REPUBLIKA.CO.ID, SORONG -- Tidak sampai hati melihat saudara sebangsa teracuhi, tidak pula nyaman melihat saudara se-Tanah Air terlupakan. Tampaknya itu jadi dasar Majelis Pemberdayaan Masyarakat (MPM) PP Muhammadiyah, melakukan pembinaan terhadap desa-desa terluar, terpencil dan tertinggal (3T) di Indonesia.
Tingginya kesenjangan antara si kaya dan si miskin, kebijakan yang kurang berpihak kepada kelompok-kelompok miskin, dan persoalan kultural masyarakat, meneguhkan MPM PP Muhammadiyah melakukan pendampingan dan pemberdayaan. Bagi mereka, langkah itu bukan sekadar panggilan kebangsaan, tapi lebih dari itu.
Ada misi kerisalahan dan kesejarahan, yang mewajibkan tiap elemen MPM PP Muhammadiyah memberikan perhatian lebih kepada mustadha'afin tersebut. Suku Kokoda di Sorong, Papua Barat, merupakan satu dari setidaknya lima daerah 3T yang tengah menjadi fokus pemberdayaan MPM PP Muhammadiyah.
Ketua MPM PP Muhammadiyah, Nurul Yamin menuturkan, sejak 2013 pembinaan terus diberikan kepada Suku Kokoda yang memiliki sistem hidup berburu dan berpindah (nomaden). Saat ini, masyarakat Suku Kokoda sudah mengalami setidaknya dua masa transformasi.
Pertama dari budaya berburu dan nomaden, menjadi masyarakat yang bertani, beternak yang bertempat tinggal tetap. Pemberdayaan pun tidak main-main dilakukan, yaitu dengan membelikan lahan untuk tempat tinggal mereka. Saat ini, mereka resmi jadi desa dan telah berdiri perumahan bantuan pemerintah.
Transformasi kedua, lanjut Yamin, menuju masyarakat yang terstruktur dengan tata kelola pemerintah desa, yang merupakan implikasi kehidupan menetap. Untuk itu, MPM menggandeng STKIP Sorong dan Universitas Muhammadiyah Yogyakarta (UMY) untuk menerjunkan mahasiswa melakukan kuliah kerja nyata dan pemberdayaan kepada masyarakat Suku Kokoda.
"Harapan ke depan, Suku Kokoda yang sekarang sudah menjadi Desa Warmon Kokoda di Sorong, Papua Barat, dapat berkembang sebagaimana desa-desa lain di Indonesia yang telah maju," kata Yamin kepada Republika.co.id, Rabu (27/9).
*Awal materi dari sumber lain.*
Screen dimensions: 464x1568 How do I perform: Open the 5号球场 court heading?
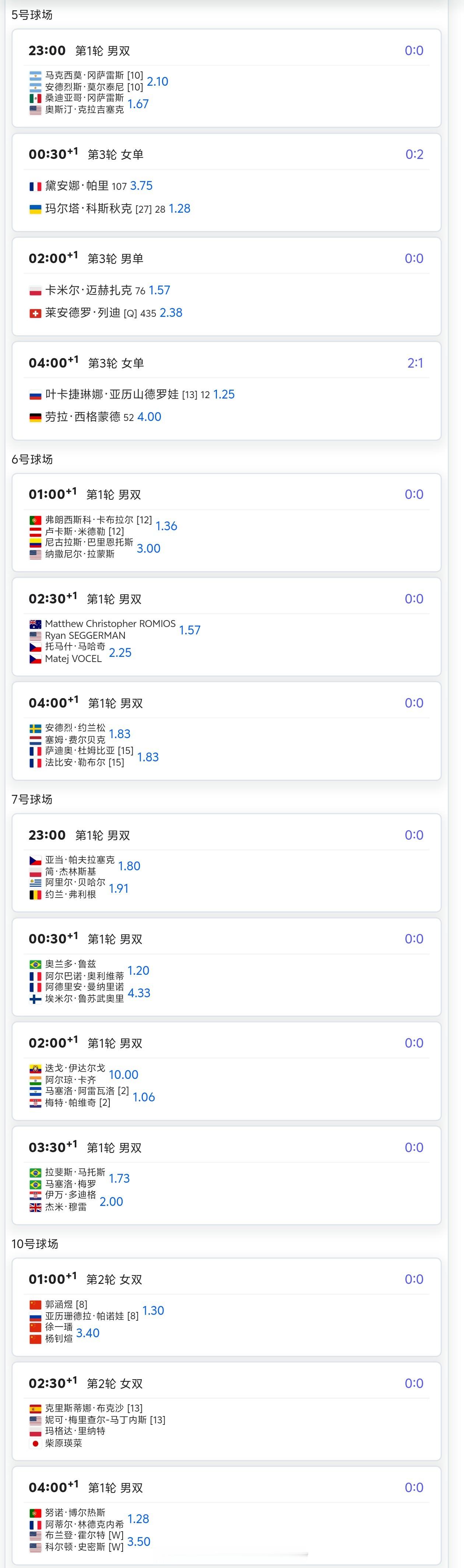click(32, 15)
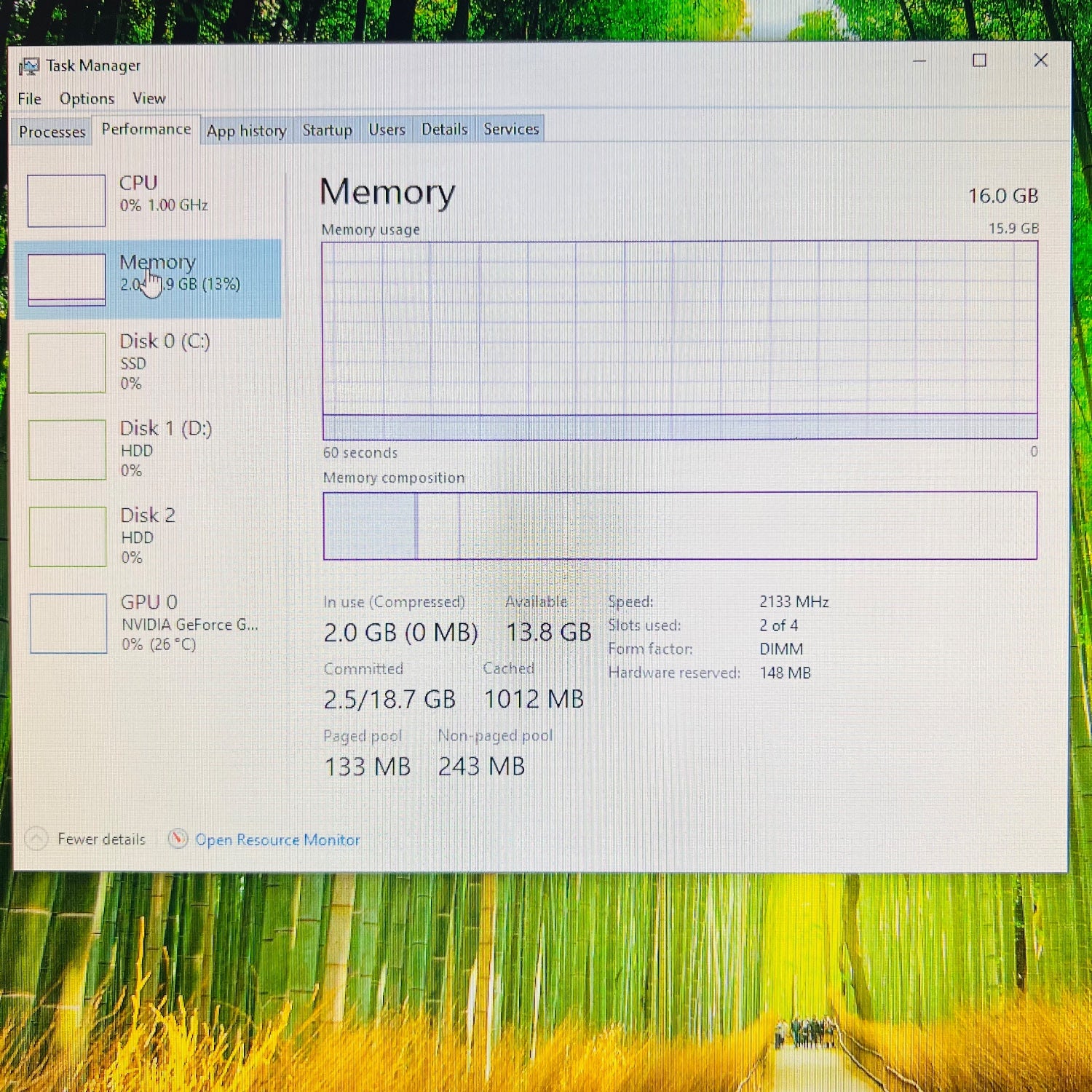Image resolution: width=1092 pixels, height=1092 pixels.
Task: Click the CPU mini graph thumbnail
Action: [x=66, y=200]
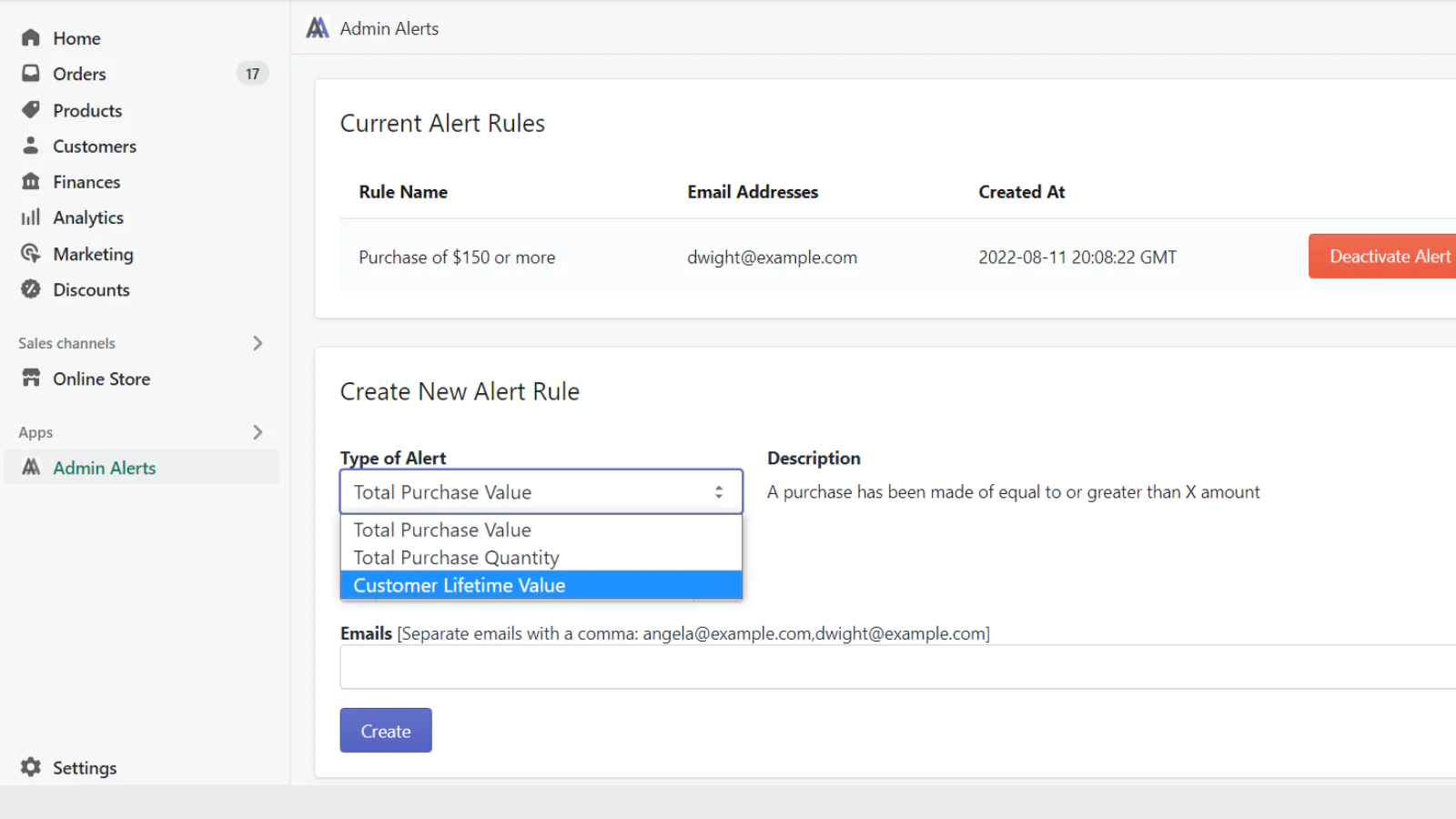Open the Type of Alert dropdown
Image resolution: width=1456 pixels, height=819 pixels.
click(x=541, y=492)
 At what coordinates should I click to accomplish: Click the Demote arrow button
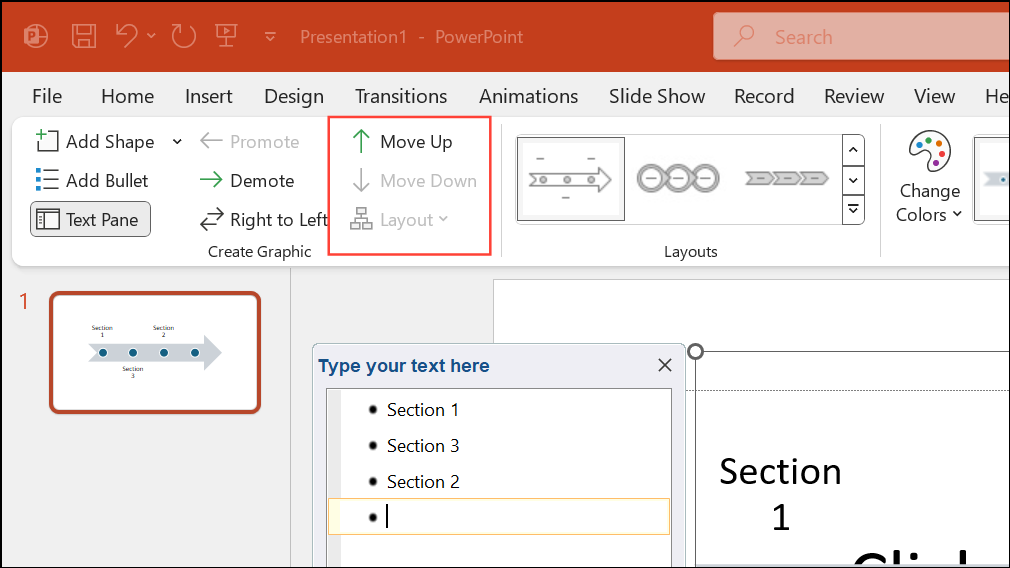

Selain di Papua, pemberdayaan turut dilakukan di Manggarai Nusa Tenggara Timur, Sembalung di Nusa Tenggara Barat, Berau di Kalimantan Timur dan Sebatik di Kalimantan Utara. Menurut Yamin, perhatian kepada daerah 3T ini sekaligus amanah Muktamar Muhammadiyah di Makassar 2015 lalu.
Tiga peran penting seperti inspirator, motivator dan dinamisator, sangat ditekankan dalam aktivitas pemberdayaan masyarakat dari MPM PP Muhammadiyah. Karenanya, tiap ikhtiar dituntut kesabaran agar prosesnya berlangsung alami, gradual dan evolutif, bukan tergesa-gesa apalagi diracuni logika proyek.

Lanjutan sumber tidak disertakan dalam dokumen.